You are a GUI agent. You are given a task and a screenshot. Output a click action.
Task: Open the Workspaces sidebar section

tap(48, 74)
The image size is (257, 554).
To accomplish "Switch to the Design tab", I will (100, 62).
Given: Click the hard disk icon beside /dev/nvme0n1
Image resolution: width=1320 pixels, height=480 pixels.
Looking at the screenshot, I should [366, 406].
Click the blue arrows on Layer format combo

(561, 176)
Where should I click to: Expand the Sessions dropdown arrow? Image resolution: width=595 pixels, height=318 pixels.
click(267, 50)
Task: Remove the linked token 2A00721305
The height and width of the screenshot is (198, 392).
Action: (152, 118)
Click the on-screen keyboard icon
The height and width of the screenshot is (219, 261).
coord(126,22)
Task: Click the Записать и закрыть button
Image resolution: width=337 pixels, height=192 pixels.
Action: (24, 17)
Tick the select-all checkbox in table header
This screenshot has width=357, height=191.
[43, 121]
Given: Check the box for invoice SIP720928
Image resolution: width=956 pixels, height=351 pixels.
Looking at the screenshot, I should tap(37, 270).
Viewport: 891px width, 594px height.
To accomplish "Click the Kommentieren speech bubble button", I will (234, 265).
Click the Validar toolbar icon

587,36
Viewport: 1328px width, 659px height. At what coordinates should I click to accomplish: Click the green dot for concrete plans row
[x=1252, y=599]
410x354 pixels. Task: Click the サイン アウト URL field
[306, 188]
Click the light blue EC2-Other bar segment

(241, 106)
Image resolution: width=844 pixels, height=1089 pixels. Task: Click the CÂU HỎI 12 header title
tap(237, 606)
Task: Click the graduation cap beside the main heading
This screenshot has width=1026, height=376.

================

> Assigned task: When you reach the line holding "The image size is (257, 554)." in the records above, begin reproducing exactly, stop after the line holding "Given: Click the", and output nothing else.

> Exercise response:
The image size is (257, 554).
To accomplish "Switch to the Design tab", I will (100, 62).
Given: Click the hard disk icon beside /dev/nvme0n1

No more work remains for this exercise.